Sueldos extremadamente bajos, con los que no se cubren las necesidades más básicas, lo que cuestiona la idea -mil veces repetida desde las filas de la economía convencional, pero radicalmente falsa- de que el empleo es la ruta a seguir para salir de la pobreza.
Pero no se trata sólo de los “working poors”. Las retribuciones de muchos trabajadores están congeladas o, en el mejor de los casos, crecen levemente, desde luego por debajo de la productividad, lo que explica que, tendencialmente, la participación de los salarios en la renta nacional se haya reducido.
Para tener una visión más amplia y precisa de su evolución hay que tener en cuenta que muchos trabajadores se ven en la obligación, si quieren conservar su empleo, de realizar horas extraordinarias, pagadas o no pagadas. Según el Instituto Nacional de Estadística, en el cuarto trimestre de 2020 se hicieron cerca de 6 millones de estas horas, de las cuales el 46% fueron a beneficio de inventario, esto es, salieron gratis para la empresa; no así para la sociedad, pues no se abonaron las correspondientes cotizaciones sociales. Hay que añadir, asimismo, que los trabajadores están sometidos a una continua presión para trabajar más en el mismo tiempo. Teniendo todo lo anterior en cuenta, la evolución de los salarios ha sido mucho peor de lo que figura en las estadísticas.
Nada de esto importa, las patronales a lo suyo, a denunciar la ¡catástrofe! que representa añadir 15 euros mensuales al salario mínimo.
Lo denuncian sus dirigentes, que forman parte de una casta de privilegiados. Además de los textos de Oxfam referidos a las escandalosas retribuciones de las élites empresariales, recomiendo al lector la lectura de un informe publicado por la Comisión Nacional del Mercado de Valores sobre las remuneraciones de los consejeros de las sociedades cotizada. El texto aporta datos sobre los ingresos de los consejeros de las 126 sociedades cotizadas en bolsa. No tiene desperdicio. Algunos ejemplos: los consejeros que han desempeñado su cargo durante todo el ejercicio (se refiere a 2020) han percibido cada uno de ellos 374.000 euros; en las sociedades del IBEX, la retribución media de los presidentes ejecutivos fue de 6,1 millones y la de los consejeros delegados alcanzó los 3,3 millones; el resto de los consejeros ejecutivos ha percibido 1,5 millones per capita. Toda la información va en la misma dirección.
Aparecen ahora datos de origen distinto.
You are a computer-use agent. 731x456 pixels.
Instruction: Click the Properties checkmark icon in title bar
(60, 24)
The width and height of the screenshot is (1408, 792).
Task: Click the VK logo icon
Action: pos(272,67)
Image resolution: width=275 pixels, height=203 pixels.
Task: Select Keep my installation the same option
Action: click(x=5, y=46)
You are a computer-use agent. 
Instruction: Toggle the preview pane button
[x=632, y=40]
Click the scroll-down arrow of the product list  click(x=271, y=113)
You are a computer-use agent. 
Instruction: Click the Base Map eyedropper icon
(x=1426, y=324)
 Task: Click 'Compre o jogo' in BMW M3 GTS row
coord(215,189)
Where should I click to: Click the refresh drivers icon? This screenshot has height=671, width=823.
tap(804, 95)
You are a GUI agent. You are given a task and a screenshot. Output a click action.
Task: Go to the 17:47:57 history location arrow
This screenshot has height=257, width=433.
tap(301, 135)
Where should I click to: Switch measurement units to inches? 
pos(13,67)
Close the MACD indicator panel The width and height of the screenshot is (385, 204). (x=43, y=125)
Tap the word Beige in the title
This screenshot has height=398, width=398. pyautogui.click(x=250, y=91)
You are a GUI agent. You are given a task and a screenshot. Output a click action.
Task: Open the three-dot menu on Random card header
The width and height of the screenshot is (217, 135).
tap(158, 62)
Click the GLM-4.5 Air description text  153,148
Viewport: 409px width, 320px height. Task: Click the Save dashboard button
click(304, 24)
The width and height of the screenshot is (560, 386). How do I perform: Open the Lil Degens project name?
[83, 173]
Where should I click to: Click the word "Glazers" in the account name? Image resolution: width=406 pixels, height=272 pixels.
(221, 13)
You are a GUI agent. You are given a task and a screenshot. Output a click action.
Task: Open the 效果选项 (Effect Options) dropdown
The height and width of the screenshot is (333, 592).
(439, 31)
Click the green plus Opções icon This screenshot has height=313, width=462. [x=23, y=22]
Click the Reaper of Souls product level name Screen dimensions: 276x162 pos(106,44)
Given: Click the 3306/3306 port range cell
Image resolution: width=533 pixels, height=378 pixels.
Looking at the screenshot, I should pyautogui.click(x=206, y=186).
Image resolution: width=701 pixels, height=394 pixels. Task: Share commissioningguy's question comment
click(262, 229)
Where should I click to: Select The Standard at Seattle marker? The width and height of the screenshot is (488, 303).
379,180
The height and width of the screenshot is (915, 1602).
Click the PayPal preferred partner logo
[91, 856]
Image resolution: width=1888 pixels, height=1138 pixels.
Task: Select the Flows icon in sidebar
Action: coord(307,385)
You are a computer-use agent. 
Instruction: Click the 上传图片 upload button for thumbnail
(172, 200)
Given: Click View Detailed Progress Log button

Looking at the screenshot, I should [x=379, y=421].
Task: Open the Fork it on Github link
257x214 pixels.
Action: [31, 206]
Retribuciones extravagantes e injustificadas, siempre, pero sobre todo en momentos de crisis cuando continuamente se hacen llamamientos al esfuerzo de todos y a que nadie se quede atrás. ¿Cómo es posible que se tolere una situación tan lacerante de desigualdad? ¿Por qué un gobierno que se reclama progresista no exige contención en las retribuciones de los ejecutivos y altos directivos de las grandes empresas? ¿Por qué no se impone al respecto una estricta condicionalidad a la hora de recibir fondos públicos?
Preguntas sin respuesta.
Pero hay mucho más que una posición indecente ante la decisión de aumentar el salario mínimo. La batalla es de mucho mayor calado.
En lo económico, el mensaje, nada sutil, es que la creación de empleo y su mantenimiento, la recuperación y consolidación del crecimiento obligan a que los trabajadores acepten la moderación salarial y las reformas laborales que la facilitan. Y en lo político la batalla es clara: hay que debilitar a este gobierno para encarar las próximas elecciones con posibilidades. En eso están las derechas y los poderes económicos y mediáticos; en ese tablero de juego también se han instalado las patronales.